During her two hours onstage, Feist infused songs from each of her three albums with new vitality, building upon the intrigue of her sound without attempting to reimagine things entirely (a more melancholy spin on her hit “Mushaboom” for example). The subtleties of her voice and her music were never overpowered by the near 20 musicians behind her on strings, horns and percussion, plus the ladies of a capella band Mountain Man on backup vocals. She had the audience on their feet for “The Bad In Each Other”, singing into her microphone on “Sealion”, swaying softly through “Let It Die” and fulfilling the call and response at the end of “Intuition”. She performed the show’s final song, her second encore, standing alone onstage in her fitted white vintage dress, almost imperceptible amidst the abandoned music stands and instruments. She sang with an intimacy incongruent with the vastness of the space; it was thrilling.
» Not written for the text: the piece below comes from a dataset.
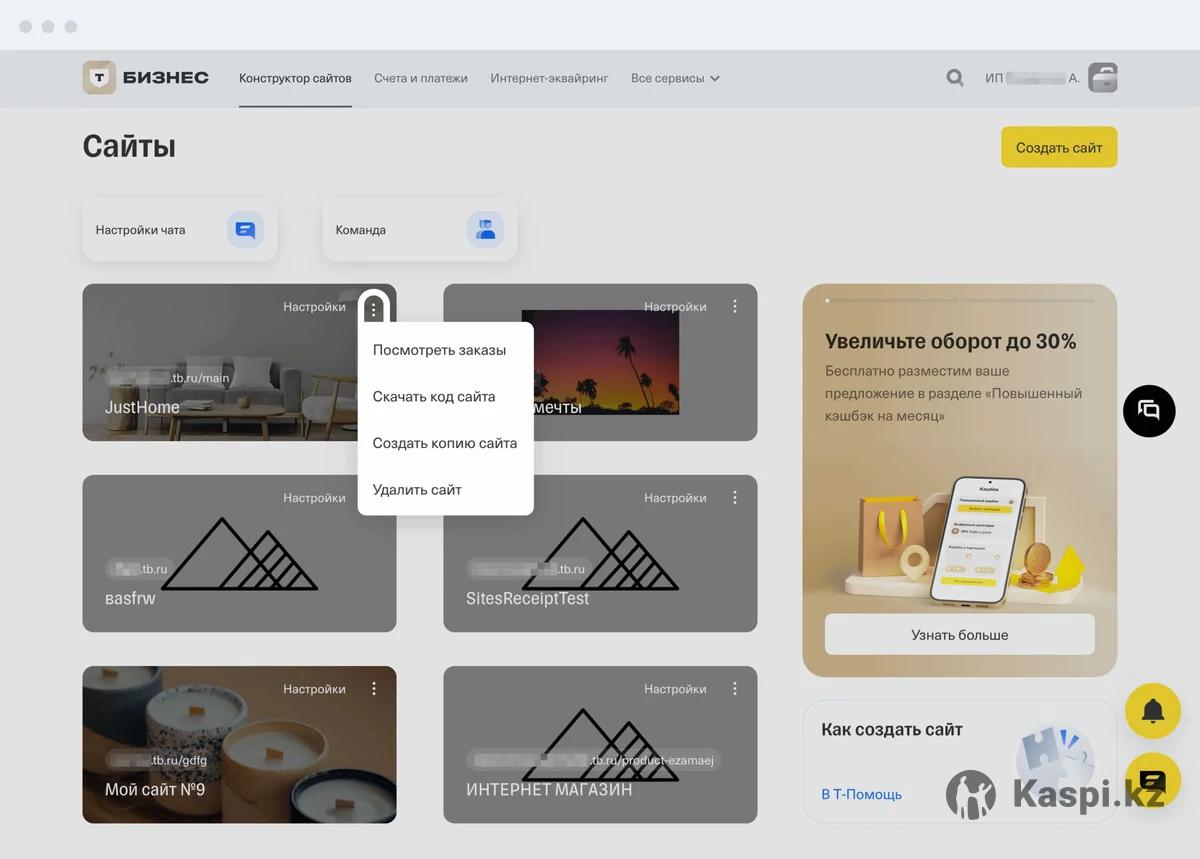Follow the В Т-Помощь link
Viewport: 1200px width, 859px height.
(x=861, y=795)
The three members of opening band Timber Timbre (@timber_timbre), with their series of pedals, a single bass drum and a few guitars, seemed equally obscure within the elaborate stage set-up. Nonetheless, their sound stirred through the cavernous theater with a rich resonance. Their abrupt 30 minute set succinctly wet the palates of the audience, both for Feist as well as for a further taste of their own haunting music. Themes of death flicker through the songs, dripping with the blues and colored by ominous sounds of whistles, birdcalls and whirring violin. The husky voice of singer Taylor Kirk calls to the darkness of Tom Waits; despite a pervading sense of danger, his appeal is irresistible. Scattered cheers from the audience at the start of songs like “Demon Host” exposed those fans already under this band’s spell.

With performances like these, there’s little chance of avoiding enchantment.